Task: Wherever the string "resolution" occurs in a line of these records, report that line.

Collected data
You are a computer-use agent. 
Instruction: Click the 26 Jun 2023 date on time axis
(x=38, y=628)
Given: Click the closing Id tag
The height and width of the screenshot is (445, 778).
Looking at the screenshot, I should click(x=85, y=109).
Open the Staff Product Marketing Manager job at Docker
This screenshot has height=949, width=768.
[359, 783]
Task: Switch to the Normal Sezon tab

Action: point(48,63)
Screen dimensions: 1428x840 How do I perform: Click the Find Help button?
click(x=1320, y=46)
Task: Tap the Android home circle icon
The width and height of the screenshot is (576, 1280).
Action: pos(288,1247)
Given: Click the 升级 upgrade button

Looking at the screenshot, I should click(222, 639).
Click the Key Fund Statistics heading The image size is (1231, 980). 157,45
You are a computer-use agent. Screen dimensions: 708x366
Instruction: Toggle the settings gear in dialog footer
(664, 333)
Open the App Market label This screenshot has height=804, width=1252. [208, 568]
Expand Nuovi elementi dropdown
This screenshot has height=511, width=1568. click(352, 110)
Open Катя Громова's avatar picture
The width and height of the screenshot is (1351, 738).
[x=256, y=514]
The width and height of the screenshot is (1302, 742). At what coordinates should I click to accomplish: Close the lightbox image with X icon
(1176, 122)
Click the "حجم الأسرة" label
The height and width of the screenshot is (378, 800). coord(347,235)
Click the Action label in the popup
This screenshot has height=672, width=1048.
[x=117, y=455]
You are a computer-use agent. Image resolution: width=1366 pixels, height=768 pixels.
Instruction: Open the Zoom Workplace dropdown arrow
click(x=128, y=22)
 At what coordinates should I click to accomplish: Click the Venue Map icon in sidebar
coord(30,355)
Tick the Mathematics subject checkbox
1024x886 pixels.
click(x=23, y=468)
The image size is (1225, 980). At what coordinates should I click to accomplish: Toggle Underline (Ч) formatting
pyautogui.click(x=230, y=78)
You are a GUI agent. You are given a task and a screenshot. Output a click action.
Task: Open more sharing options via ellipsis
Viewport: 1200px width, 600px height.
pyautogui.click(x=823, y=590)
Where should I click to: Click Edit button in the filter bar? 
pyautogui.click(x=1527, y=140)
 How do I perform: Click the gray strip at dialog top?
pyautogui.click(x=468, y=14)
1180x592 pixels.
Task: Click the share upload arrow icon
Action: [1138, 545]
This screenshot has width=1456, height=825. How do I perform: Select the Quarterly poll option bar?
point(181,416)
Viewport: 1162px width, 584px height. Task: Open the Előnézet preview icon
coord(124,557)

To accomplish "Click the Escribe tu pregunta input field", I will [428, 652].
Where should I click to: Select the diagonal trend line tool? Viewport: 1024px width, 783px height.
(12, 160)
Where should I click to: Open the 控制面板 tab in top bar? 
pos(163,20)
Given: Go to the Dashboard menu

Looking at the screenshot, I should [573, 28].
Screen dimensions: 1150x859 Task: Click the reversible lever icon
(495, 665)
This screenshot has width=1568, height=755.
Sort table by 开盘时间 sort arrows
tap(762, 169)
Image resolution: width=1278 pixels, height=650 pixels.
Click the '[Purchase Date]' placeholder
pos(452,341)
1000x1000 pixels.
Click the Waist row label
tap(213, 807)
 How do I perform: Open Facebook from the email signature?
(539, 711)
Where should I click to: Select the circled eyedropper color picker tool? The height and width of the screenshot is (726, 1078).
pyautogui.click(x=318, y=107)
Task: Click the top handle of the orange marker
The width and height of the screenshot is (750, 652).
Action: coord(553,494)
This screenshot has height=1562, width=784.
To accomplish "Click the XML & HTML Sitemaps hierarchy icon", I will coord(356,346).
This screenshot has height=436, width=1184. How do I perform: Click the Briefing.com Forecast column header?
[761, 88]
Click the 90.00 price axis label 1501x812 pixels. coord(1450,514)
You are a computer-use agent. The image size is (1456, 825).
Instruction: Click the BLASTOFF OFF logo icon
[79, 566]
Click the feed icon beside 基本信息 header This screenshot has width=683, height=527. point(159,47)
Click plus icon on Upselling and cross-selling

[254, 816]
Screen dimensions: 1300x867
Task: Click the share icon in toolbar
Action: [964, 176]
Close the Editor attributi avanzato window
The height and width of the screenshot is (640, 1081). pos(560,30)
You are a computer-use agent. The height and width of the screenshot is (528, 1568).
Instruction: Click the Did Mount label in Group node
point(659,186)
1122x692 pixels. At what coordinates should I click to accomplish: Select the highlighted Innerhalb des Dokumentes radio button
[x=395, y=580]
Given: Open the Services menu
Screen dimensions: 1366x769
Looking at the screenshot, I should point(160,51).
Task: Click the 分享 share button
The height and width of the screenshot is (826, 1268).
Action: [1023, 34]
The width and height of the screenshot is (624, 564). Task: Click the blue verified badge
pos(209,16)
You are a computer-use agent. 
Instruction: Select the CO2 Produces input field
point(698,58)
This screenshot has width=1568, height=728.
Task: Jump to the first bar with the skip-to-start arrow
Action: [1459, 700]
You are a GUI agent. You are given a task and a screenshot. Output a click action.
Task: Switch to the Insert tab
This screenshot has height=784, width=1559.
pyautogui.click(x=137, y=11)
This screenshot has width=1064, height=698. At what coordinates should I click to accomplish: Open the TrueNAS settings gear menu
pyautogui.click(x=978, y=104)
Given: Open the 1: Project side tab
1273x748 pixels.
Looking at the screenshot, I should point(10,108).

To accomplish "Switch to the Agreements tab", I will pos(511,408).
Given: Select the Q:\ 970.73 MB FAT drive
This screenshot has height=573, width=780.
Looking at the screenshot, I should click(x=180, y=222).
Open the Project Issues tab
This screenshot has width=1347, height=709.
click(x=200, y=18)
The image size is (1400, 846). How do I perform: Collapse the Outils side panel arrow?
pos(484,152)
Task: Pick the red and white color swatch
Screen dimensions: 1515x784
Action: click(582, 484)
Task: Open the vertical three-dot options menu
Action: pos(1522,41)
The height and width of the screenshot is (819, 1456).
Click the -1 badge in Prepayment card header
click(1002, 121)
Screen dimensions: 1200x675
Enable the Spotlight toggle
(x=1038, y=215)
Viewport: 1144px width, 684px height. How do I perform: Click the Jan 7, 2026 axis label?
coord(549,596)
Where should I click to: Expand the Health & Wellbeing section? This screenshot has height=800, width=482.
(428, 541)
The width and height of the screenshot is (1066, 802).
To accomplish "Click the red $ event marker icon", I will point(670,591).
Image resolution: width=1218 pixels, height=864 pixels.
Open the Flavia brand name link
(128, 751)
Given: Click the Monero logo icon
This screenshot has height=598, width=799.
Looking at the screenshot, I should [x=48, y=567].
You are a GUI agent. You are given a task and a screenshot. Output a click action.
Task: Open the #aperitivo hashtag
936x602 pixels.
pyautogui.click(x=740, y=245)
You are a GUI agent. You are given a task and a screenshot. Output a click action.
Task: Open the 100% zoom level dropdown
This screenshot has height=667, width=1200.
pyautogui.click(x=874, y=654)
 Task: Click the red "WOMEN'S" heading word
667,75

Written solution:
You are a computer-use agent. Image resolution: width=1366 pixels, height=768 pixels.
Image resolution: width=1278 pixels, height=650 pixels.
Image resolution: width=1218 pixels, height=864 pixels.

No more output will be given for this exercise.